Com isso, a pessoa começa a sentir tremores, rigidez muscular, além de outros sinais e sintomas indicativos dessa doença.

Esta doença também pode estar associada a defeitos nas enzimas responsáveis por degradar determinadas proteínas como a parkina e a alfanucleína, por exemplo.

Como se trata de uma doença degenerativa, que evolui de forma crescente e gradativa com o tempo, é muito importante obter o diagnóstico precoce dessa doença, para garantir uma melhor qualidade de vida para a pessoa com Parkinson.

Principais Causas do Mal de Parkinson

 

As causas que provocam a degeneração dos neurônios ainda não são conhecidas, mas alguns fatores geralmente predispõem uma pessoa a desencadear esta síndrome. São elas:

  • Fatores genéticos;
  • Uso excessivo de medicamentos;
  • Traumatismo craniano;
  • Isquemia cerebral (entupimento da artéria responsável pela produção de dopamina)
  • Uso de drogas.

Além das causas citadas acima, o contato constante com ambientes tóxicos como industrias de derivados do petróleo, por exemplo, também podem causar a doença.
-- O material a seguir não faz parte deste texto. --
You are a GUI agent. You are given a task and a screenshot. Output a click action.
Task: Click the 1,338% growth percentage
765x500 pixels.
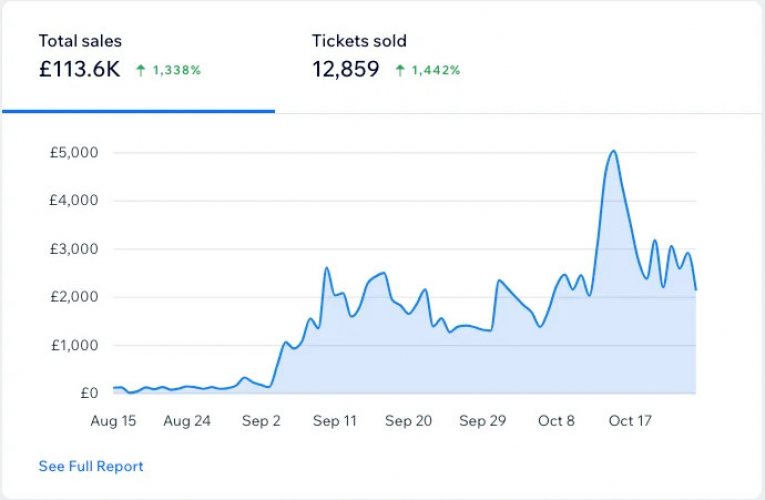click(177, 70)
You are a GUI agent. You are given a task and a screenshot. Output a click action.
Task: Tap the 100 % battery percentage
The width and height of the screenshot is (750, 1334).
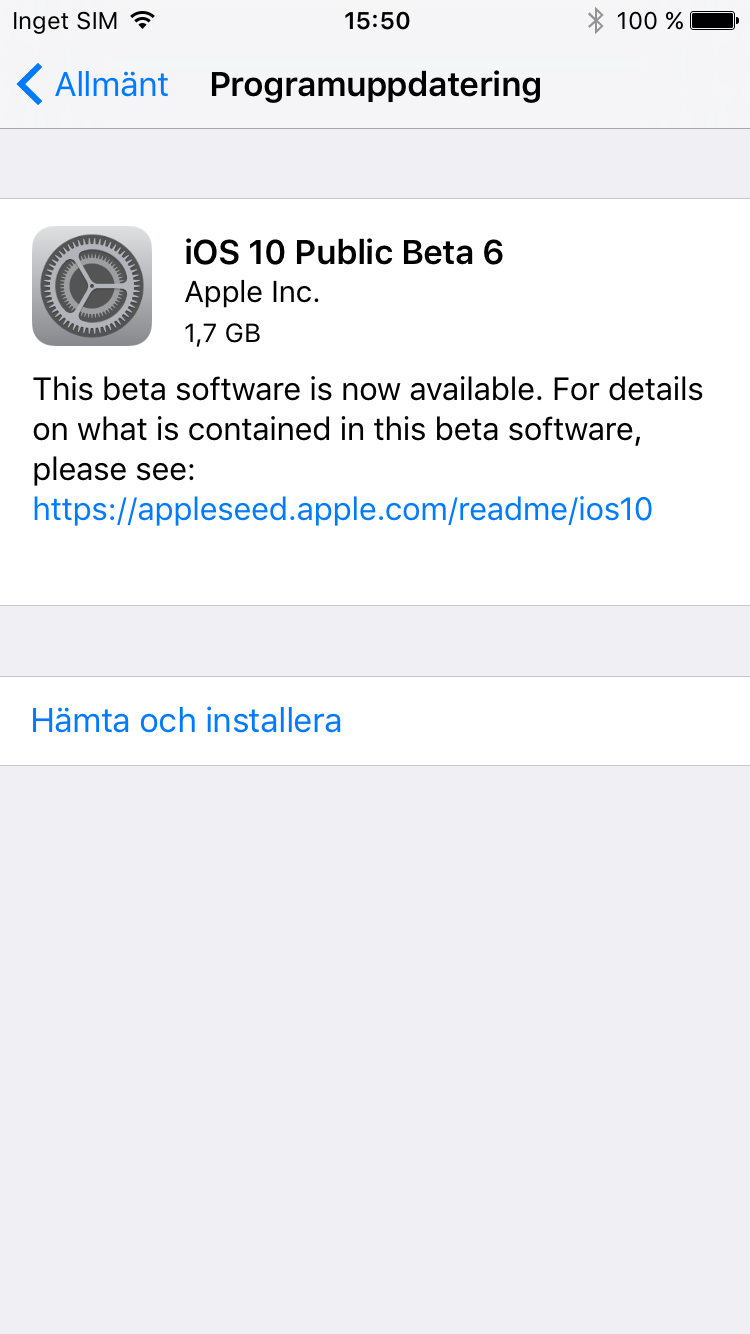click(x=649, y=20)
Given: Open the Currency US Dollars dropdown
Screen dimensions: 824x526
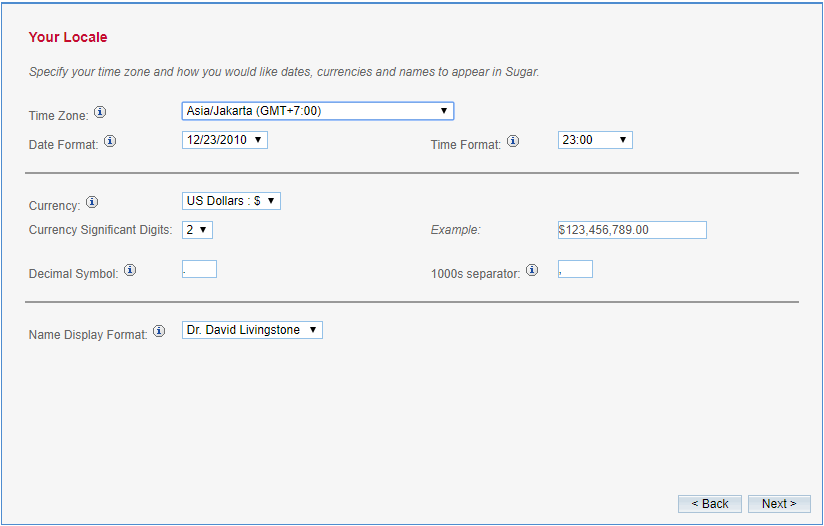Looking at the screenshot, I should coord(231,201).

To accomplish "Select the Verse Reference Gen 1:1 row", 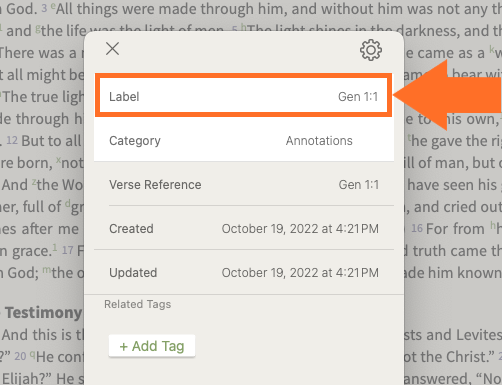I will (244, 185).
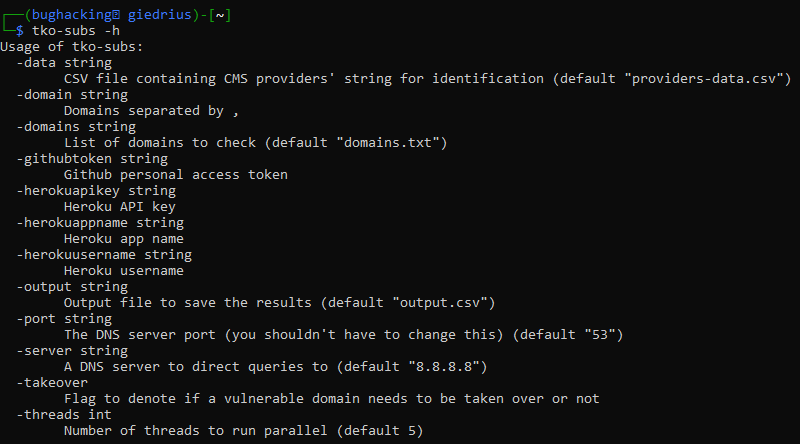Click the '-herokuapikey string' option
The height and width of the screenshot is (444, 800).
[96, 191]
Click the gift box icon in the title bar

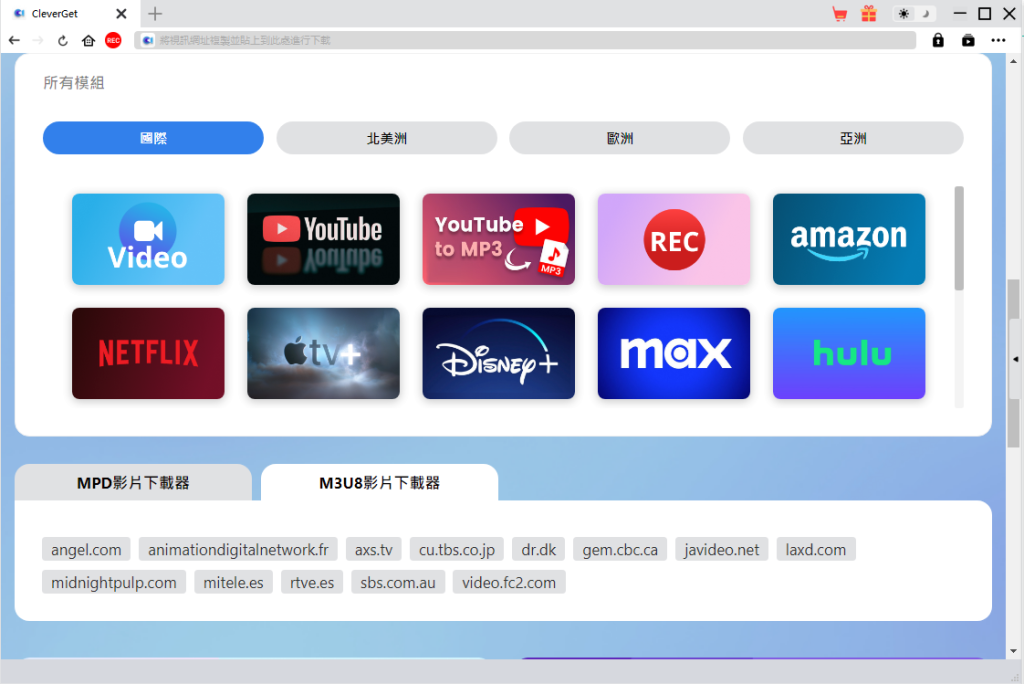[869, 14]
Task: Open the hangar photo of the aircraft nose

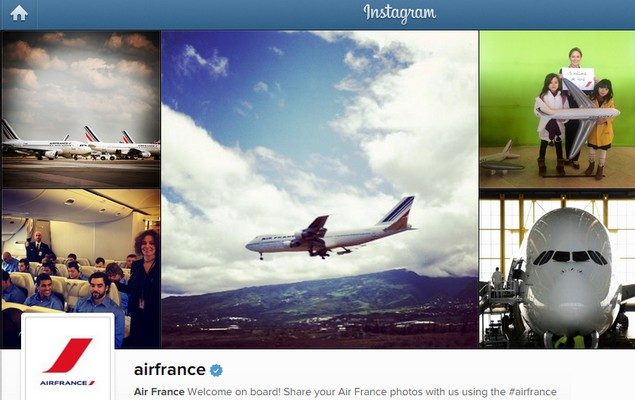Action: coord(557,269)
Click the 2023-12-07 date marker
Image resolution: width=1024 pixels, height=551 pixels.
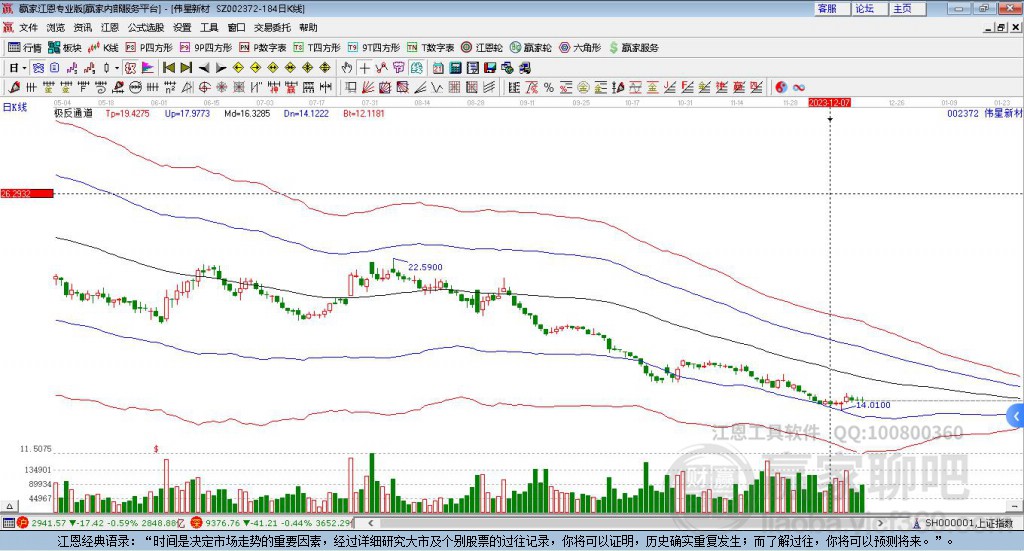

Sintomas do Mal de Parkinson

Um dos primeiros sintomas da doença de Parkinson é a presença de mal-estar e cansaço ao final do dia.

Mas além destes, outros sintomas também podem evidenciar a presença desse problema de saúde na vida de uma pessoa, tais como:

  • Dificuldade para se concentrar;
  • Diminuição do ato de falar;
  • Nervosismo;
  • Tremores nas mãos;
  • Irritabilidade;
  • Lapsos de memória;
  • Dificuldade para ingerir alimentos.
  • Aumento da salivação;
  • Incontinência urinária.

A medida em que o tempo vai passando, os movimentos também ficam comprometidos, pois há a paralisia de alguns movimentos e também a rigidez muscular.
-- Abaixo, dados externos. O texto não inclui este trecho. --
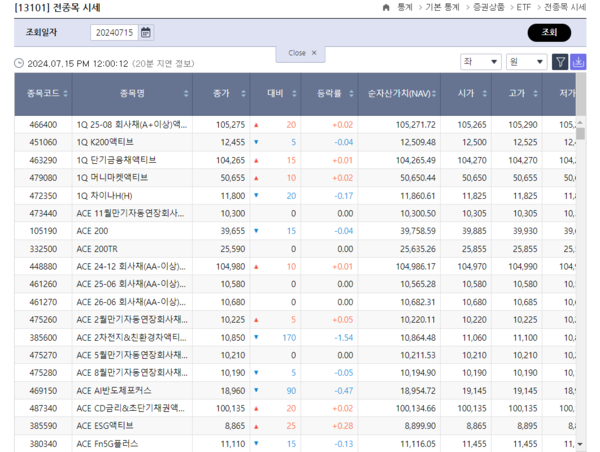This screenshot has width=600, height=452.
Task: Go to 통계 in breadcrumb
Action: [404, 7]
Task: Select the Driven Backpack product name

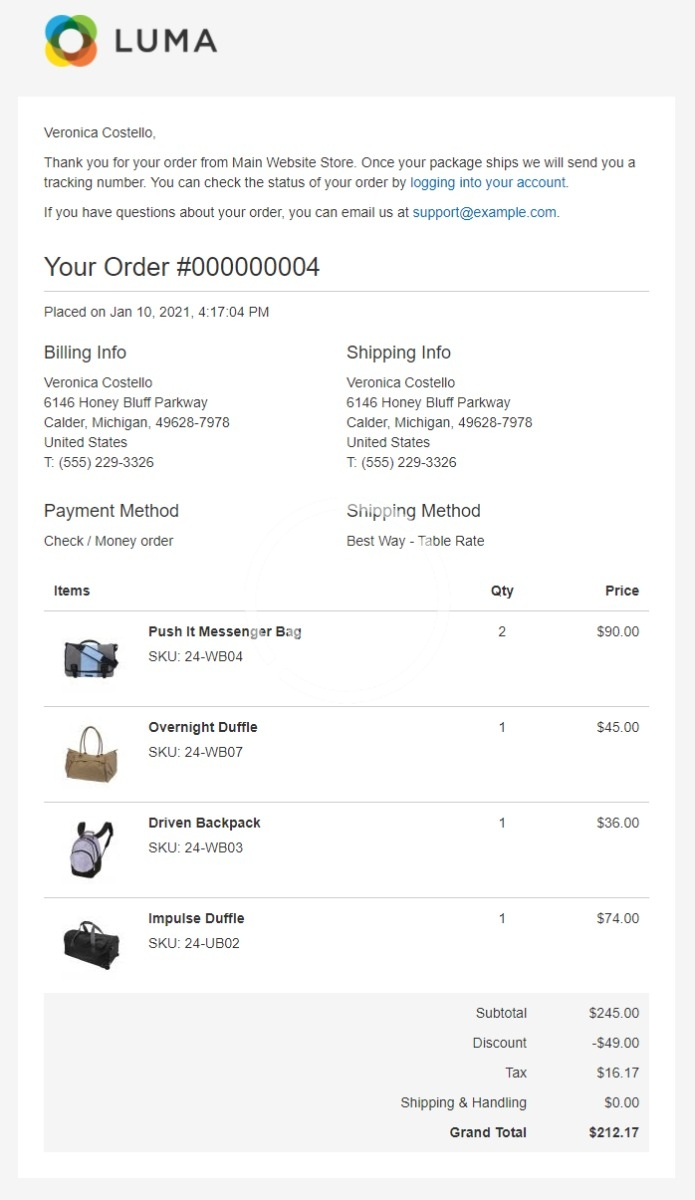Action: (x=204, y=823)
Como o Parkinson Afeta a Memória

Geralmente quando se fala em Parkinson, as pessoas tendem a associar esta doença aos tremores excessivos que ocorrem em algumas partes do corpo como as mãos, por exemplo.

Mas o que pouca gente sabe, é que esse problema de saúde também está relacionado a perda de memória. A medida que a doença de Parkinson evolui, a pessoa até consegue reter informações e acontecimentos, mas isso ocorre de maneira lenta e com muita dificuldade. Isso se deve ao comprometimento na produção de dopamina que essa doença causa.
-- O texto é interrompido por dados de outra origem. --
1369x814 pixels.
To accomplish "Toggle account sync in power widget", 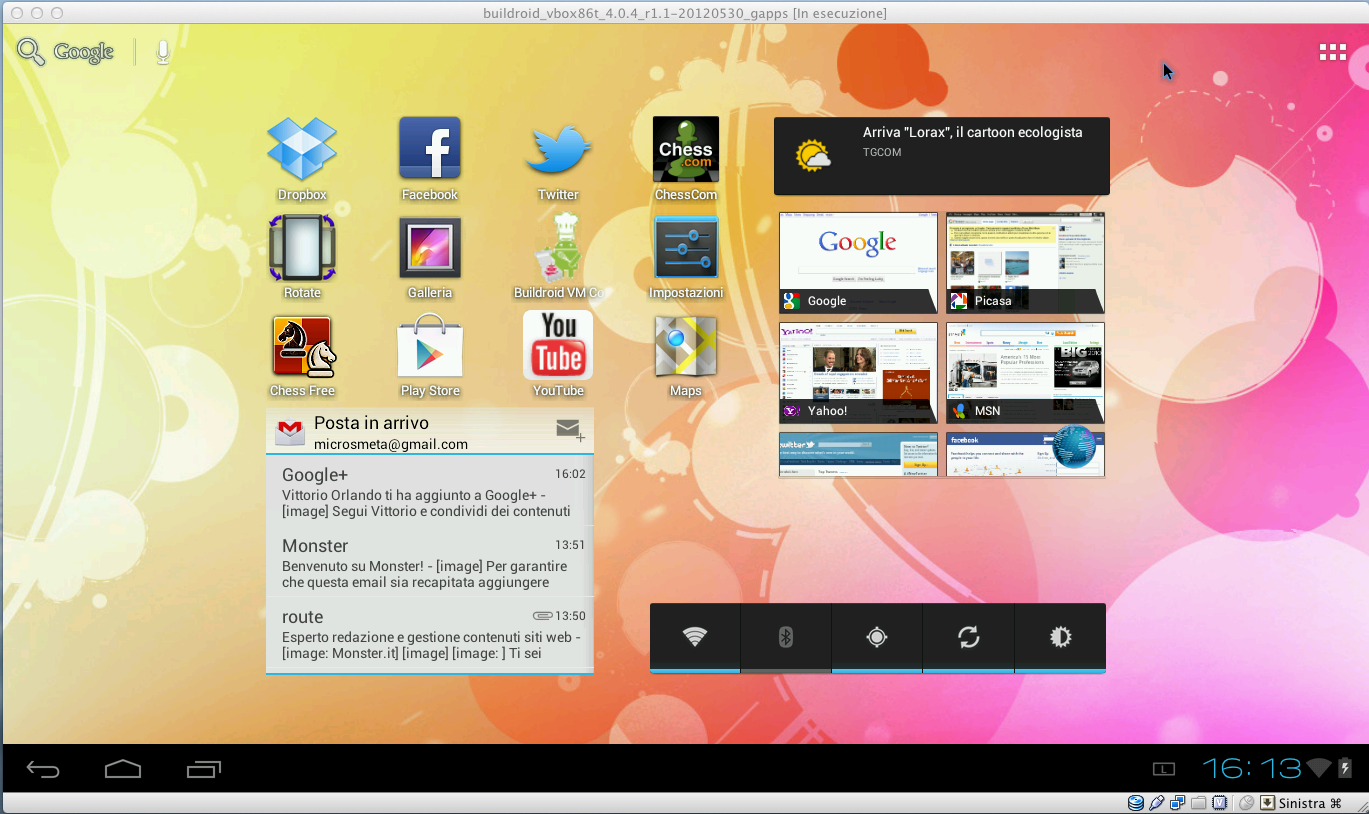I will pos(968,637).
Por isso, buscar um tratamento adequado, para fazer a reposição de dopamina é muito importante para diminuir a perda neuronal e assim evitar que os esquecimentos e a perda de memória acabe se tornando cada vez menos frequente.

Como Controlar a Doença de Parkinson

Esta doença é um problema de saúde que não tem cura. Contudo, existem alguns tratamentos que promovem o controle dos sintomas e amenizam os efeitos negativos que essa doença é capaz de gerar no organismo humano.

Um dos tratamentos recomendados para quem sofre com a doença de Parkinson é o tratamento medicamentoso. Nesse caso, o paciente faz uso de medicamentos similares a dopamina, para reduzir os sintomas da doença.

O uso de anticolinérgicos também são indicados, pois eles reduzem os tremores gerados pela doença.

Além disso, a prática de exercícios físicos regulares, em especial os aeróbicos, contribuem para reduzir os sintomas provocados pela doença de Parkinson.

Atualmente, também existem tratamentos que visam a estimulação cerebral no intuito de amenizar os sintomas dessa doença. Em todo caso, procure sempre que possível, fazer testes e avaliações neuropsicológicas para detectar precocemente qualquer tipo de deficiência cognitiva que esteja associado a idade, para que assim seja possível chegar a um diagnóstico mais preciso e, consequentemente, a realização do tratamento mais adequado para cada caso.